Review the origins of 'plastic'. Diner's Club was created in 1949 when its founder paid for a restaurant meal with a cardboard charge card. That is all it was. A new version of 'letter of credit'.

From that was spawned something different - a credit card. The credit card was not just a 'letter of credit'. It was also a bank loan.

And then something different, called a debit card was created maybe twenty years later.

None of this is replacement for currency. It simply expands and enhances a flexible currency.

Unfortunately for Bitcoin, it has not really done much to enhance 'legal' activity. And its speculation does not address another important concept in productive economics - investment.

Where as a stock, bond, or derivative is a speculation to create new products or provide financial stability, Bitcoin speculation is only gambling. Nothing productive is generated (financed) by Bitcoin speculation.

Whereas Diner's Club was created to address a need - addressed a liquidity problem. Bitcoin has not really enhanced the currency.

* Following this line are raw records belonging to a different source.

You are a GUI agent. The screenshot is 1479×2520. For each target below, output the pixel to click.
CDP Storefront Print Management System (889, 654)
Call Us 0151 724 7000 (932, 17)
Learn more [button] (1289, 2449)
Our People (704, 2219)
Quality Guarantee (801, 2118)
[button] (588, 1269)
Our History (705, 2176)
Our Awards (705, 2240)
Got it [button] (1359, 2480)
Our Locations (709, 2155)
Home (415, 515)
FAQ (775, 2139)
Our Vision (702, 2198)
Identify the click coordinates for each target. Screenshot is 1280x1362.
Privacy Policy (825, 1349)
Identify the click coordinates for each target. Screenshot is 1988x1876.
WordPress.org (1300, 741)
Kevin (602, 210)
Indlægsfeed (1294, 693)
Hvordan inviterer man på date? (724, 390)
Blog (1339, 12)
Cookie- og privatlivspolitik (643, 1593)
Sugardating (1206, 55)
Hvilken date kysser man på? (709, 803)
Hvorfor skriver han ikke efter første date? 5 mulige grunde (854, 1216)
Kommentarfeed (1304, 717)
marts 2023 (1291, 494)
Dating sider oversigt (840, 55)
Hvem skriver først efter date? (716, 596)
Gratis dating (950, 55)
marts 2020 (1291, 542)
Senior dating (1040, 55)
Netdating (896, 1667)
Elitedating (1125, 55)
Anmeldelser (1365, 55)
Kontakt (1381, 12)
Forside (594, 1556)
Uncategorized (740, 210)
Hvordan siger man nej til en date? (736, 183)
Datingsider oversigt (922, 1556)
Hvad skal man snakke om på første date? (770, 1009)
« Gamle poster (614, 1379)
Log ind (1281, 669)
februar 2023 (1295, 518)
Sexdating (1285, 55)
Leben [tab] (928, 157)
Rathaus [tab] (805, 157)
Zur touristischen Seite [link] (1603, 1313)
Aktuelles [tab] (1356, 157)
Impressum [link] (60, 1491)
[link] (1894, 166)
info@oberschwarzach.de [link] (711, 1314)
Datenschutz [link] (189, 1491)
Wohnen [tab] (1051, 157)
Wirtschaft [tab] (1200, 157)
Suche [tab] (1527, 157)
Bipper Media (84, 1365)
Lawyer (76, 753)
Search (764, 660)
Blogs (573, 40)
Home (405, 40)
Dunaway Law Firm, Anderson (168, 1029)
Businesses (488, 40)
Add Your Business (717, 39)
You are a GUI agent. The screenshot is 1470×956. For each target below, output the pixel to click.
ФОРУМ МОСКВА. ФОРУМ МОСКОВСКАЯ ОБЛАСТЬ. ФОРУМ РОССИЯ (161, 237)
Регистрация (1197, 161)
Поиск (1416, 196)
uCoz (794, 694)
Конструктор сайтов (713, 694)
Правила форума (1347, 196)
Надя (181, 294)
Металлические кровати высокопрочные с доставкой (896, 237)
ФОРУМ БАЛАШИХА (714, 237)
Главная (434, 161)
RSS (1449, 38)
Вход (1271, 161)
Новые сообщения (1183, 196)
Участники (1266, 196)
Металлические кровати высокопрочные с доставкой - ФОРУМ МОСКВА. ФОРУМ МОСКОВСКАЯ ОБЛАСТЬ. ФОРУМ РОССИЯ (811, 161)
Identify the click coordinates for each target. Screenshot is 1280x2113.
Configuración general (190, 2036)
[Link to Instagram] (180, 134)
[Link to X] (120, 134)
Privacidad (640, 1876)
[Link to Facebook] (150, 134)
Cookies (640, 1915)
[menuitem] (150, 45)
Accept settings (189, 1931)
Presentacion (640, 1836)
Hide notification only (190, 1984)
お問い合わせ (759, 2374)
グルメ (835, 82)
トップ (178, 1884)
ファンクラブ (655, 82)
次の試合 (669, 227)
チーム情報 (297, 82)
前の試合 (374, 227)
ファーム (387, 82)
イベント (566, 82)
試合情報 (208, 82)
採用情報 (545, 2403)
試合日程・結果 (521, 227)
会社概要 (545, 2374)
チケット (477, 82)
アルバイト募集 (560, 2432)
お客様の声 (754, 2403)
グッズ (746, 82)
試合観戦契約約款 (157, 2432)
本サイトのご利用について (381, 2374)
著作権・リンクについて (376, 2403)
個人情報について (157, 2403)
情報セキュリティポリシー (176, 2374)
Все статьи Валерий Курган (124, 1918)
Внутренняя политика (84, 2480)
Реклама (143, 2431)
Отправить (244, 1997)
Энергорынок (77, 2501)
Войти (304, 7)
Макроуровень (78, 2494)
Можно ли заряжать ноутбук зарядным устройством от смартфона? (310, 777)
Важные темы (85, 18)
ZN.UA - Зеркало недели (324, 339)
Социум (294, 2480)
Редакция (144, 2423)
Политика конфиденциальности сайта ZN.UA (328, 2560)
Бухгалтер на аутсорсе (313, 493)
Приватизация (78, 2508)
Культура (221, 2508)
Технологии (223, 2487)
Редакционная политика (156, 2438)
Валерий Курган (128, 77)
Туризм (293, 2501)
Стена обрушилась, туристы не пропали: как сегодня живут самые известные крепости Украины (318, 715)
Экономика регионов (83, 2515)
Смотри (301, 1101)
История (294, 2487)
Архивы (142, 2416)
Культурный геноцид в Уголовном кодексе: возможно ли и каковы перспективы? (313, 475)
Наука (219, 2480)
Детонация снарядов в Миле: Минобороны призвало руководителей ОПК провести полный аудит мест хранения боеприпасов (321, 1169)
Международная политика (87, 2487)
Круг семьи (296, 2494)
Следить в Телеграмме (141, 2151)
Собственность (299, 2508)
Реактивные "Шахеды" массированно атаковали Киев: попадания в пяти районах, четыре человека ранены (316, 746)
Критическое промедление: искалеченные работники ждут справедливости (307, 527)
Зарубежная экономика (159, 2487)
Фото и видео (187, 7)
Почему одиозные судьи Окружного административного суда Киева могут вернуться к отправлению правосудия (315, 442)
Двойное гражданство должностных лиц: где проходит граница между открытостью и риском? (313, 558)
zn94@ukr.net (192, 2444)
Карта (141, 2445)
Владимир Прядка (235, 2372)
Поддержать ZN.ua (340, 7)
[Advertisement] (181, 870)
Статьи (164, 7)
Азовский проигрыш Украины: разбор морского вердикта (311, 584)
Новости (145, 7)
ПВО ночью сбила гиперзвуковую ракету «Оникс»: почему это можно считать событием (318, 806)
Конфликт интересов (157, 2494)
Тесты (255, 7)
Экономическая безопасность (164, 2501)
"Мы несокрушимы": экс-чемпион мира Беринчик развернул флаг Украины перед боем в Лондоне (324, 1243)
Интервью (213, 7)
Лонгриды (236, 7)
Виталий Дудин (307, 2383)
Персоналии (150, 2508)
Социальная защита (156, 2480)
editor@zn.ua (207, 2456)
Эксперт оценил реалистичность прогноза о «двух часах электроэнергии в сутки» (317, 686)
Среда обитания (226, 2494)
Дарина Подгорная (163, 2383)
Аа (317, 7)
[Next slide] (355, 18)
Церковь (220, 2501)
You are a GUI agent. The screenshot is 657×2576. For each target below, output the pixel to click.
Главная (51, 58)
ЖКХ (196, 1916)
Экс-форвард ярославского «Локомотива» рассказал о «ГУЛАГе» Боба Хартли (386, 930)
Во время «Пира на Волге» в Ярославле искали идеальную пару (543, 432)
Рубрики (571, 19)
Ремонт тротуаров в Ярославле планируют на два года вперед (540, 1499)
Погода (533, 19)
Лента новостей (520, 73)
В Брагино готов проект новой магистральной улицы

Other electronic payments systems (ie Apple Pay, Paypal) do enhance the liquidity of currency. We can expect those the be enhanced / innovate / expand into new forms of economic / financial activity.

Too many foolishly see all government as evil. Some governments are. In productive societies, government is always part of a solution. Federal Reserve bank is a perfect example. Countries with the most stable currencies all over the world have Central Banks.

When the Central Bank is run by people who know, well, we all recently learned the value of a Central Bank. In 2007, we were facing symptoms of a second Great Depression. And this time, the Central Bank addressed the problem. Unlike in 1929 when the Central Bank made the problem worse.

We came that close to what would have been unemployment numbers of maybe 20%. Many today do not realize what was meant by the statement back then, "You have eight hours to save the economy." We know it was that bad. Disaster did not happen because our Central Bank, in coordination with others, properly addressed a major liquidity problem. What other 'currency' could address such problems? Even gold could not address that near disaster.

BTW, another factor essential to a stable economy - open markets.

Last edited by tw; 04-03-2019 at 08:05 AM.